**DIRECTIVE**: Duplicate the entries below without any changes, beginning with the line that contains "Find the location of a particular element. The" and ending with the line that contains "pyautogui.click(x=212, y=119)".

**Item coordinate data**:

■ ■ ■

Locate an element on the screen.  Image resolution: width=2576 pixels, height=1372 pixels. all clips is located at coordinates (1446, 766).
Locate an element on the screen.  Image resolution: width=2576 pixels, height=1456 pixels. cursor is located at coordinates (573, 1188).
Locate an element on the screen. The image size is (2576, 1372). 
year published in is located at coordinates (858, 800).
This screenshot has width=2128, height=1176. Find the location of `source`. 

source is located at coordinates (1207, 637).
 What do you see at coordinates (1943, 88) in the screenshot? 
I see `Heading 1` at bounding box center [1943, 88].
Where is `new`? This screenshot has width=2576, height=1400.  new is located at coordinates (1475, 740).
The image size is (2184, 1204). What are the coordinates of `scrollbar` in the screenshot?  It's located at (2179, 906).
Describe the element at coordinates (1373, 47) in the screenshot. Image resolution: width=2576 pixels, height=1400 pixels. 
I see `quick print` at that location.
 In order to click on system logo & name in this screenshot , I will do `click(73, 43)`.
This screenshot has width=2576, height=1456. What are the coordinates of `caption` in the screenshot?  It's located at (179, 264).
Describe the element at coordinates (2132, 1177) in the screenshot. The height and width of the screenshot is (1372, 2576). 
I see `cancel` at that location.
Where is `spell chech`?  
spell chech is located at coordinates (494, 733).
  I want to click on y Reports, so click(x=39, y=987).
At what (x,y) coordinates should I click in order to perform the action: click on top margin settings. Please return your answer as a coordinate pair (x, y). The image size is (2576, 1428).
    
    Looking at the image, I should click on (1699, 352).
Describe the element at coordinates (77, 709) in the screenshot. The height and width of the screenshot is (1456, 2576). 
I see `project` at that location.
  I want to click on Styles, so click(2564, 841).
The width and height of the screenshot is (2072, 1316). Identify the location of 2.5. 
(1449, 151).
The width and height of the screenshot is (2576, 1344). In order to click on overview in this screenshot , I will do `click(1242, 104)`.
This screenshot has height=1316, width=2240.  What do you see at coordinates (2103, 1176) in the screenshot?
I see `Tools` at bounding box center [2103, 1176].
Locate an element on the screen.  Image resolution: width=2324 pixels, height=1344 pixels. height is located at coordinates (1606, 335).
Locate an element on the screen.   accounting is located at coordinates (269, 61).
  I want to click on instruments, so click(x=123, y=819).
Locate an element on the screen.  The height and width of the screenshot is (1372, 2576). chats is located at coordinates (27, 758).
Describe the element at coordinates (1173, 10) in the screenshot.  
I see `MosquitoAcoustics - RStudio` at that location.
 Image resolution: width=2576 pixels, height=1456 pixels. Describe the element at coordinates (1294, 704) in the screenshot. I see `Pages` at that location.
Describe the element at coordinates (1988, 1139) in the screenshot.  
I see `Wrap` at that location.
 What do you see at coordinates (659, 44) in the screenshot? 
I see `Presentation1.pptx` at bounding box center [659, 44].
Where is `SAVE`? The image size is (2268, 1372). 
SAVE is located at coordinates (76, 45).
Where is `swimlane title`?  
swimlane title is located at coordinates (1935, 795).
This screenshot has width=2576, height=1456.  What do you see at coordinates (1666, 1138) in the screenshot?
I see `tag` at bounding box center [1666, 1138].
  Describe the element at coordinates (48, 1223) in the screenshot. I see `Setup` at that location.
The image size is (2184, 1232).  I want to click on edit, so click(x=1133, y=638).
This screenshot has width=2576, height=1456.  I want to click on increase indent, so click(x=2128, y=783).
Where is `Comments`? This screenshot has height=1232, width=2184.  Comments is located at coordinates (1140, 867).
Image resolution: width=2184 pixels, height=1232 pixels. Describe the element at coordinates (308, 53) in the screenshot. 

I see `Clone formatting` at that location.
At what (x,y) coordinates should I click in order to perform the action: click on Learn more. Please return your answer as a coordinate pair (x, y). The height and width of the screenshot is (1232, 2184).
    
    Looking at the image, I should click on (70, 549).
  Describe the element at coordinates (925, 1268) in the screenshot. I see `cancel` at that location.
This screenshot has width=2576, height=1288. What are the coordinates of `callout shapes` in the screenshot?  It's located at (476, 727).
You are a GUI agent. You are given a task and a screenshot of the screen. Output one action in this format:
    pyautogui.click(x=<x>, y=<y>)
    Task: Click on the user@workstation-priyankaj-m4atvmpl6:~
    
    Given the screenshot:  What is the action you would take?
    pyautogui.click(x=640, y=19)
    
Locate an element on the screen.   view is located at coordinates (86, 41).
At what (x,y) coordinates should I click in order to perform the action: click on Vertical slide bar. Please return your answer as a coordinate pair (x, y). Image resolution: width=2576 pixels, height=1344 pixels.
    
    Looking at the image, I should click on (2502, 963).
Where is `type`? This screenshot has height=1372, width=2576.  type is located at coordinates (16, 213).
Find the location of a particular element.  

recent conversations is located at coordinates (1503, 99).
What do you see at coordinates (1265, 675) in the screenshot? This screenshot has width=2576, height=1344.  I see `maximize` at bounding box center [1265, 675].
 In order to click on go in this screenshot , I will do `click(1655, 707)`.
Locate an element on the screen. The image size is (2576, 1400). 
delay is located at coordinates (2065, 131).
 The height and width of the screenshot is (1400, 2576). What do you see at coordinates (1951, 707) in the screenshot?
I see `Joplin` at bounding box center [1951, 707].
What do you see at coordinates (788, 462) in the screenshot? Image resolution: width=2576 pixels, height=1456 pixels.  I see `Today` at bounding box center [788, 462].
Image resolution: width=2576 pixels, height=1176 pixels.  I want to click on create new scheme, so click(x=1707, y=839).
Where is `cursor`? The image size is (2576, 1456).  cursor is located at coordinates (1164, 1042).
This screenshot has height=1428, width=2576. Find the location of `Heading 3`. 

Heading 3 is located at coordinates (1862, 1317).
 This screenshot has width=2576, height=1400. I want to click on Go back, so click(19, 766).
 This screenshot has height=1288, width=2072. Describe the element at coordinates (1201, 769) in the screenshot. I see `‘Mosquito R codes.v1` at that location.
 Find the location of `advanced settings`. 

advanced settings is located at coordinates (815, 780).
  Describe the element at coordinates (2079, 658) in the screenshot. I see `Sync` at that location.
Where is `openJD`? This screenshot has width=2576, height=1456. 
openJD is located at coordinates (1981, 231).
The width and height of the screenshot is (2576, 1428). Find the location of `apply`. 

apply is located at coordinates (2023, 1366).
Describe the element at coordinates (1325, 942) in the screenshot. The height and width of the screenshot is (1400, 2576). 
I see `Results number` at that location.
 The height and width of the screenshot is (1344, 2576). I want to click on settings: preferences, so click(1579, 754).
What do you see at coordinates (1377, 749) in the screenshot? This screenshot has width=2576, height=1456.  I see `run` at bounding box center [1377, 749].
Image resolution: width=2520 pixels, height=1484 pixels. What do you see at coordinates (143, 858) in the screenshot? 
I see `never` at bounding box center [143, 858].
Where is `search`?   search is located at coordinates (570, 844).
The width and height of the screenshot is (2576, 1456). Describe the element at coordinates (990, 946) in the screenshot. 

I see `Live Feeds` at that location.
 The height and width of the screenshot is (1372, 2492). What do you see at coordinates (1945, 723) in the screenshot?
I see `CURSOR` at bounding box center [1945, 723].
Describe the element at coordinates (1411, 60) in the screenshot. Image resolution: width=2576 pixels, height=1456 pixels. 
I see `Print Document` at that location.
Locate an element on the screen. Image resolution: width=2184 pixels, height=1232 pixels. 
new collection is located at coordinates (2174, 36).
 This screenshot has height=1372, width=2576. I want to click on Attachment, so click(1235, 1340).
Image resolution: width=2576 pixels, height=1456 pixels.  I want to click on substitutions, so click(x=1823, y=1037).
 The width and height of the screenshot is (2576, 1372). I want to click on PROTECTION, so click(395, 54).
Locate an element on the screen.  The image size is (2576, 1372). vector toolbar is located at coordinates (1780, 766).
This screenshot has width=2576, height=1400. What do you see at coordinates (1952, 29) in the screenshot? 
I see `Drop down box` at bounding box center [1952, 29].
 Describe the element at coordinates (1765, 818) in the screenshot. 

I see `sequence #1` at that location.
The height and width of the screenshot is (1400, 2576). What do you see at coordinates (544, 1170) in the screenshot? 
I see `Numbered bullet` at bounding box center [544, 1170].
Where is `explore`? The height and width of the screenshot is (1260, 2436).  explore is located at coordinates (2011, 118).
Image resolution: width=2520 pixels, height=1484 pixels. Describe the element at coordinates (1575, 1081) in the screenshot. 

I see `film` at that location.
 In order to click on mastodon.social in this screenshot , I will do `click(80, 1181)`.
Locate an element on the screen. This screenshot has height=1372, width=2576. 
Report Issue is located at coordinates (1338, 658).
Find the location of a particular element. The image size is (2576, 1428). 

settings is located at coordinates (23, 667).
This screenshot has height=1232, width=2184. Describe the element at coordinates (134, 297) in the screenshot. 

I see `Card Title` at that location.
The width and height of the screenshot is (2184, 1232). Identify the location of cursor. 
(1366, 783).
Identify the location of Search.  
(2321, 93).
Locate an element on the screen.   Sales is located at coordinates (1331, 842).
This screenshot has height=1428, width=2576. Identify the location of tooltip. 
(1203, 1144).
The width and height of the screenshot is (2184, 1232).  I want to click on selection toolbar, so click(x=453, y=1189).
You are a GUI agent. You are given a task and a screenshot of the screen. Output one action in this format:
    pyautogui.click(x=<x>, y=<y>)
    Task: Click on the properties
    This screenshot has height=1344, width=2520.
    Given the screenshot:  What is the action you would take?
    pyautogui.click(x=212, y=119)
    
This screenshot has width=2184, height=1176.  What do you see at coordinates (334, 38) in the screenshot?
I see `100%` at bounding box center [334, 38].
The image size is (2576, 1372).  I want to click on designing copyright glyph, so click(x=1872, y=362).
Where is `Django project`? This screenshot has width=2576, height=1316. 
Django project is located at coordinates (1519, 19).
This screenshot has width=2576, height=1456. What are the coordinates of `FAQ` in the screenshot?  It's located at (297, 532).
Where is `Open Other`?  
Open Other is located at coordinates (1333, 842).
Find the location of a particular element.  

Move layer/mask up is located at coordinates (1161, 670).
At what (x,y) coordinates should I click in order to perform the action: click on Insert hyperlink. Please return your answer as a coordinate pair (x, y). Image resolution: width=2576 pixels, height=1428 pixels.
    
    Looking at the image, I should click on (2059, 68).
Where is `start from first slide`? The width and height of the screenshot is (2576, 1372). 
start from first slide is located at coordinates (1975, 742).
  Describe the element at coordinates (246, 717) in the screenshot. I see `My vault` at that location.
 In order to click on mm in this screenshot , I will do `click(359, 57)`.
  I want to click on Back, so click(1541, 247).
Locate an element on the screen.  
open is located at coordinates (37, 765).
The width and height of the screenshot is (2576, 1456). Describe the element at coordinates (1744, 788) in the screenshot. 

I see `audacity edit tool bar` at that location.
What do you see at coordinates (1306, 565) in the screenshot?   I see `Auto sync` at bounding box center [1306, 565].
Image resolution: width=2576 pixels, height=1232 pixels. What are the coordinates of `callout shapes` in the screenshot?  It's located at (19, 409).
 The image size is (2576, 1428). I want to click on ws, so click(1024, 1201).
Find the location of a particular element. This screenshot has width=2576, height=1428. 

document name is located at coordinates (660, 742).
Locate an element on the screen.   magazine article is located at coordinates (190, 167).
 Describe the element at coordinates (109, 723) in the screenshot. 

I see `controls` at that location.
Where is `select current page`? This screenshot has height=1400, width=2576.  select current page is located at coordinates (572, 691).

■ ■ ■

**ANSWER**:
Find the location of a particular element. The image size is (2576, 1428). 

settings is located at coordinates (23, 667).
This screenshot has height=1232, width=2184. Describe the element at coordinates (134, 297) in the screenshot. 

I see `Card Title` at that location.
The width and height of the screenshot is (2184, 1232). Identify the location of cursor. 
(1366, 783).
Identify the location of Search.  
(2321, 93).
Locate an element on the screen.   Sales is located at coordinates (1331, 842).
This screenshot has height=1428, width=2576. Identify the location of tooltip. 
(1203, 1144).
The width and height of the screenshot is (2184, 1232).  I want to click on selection toolbar, so click(x=453, y=1189).
You are a GUI agent. You are given a task and a screenshot of the screen. Output one action in this format:
    pyautogui.click(x=<x>, y=<y>)
    Task: Click on the properties
    This screenshot has height=1344, width=2520.
    Given the screenshot:  What is the action you would take?
    pyautogui.click(x=212, y=119)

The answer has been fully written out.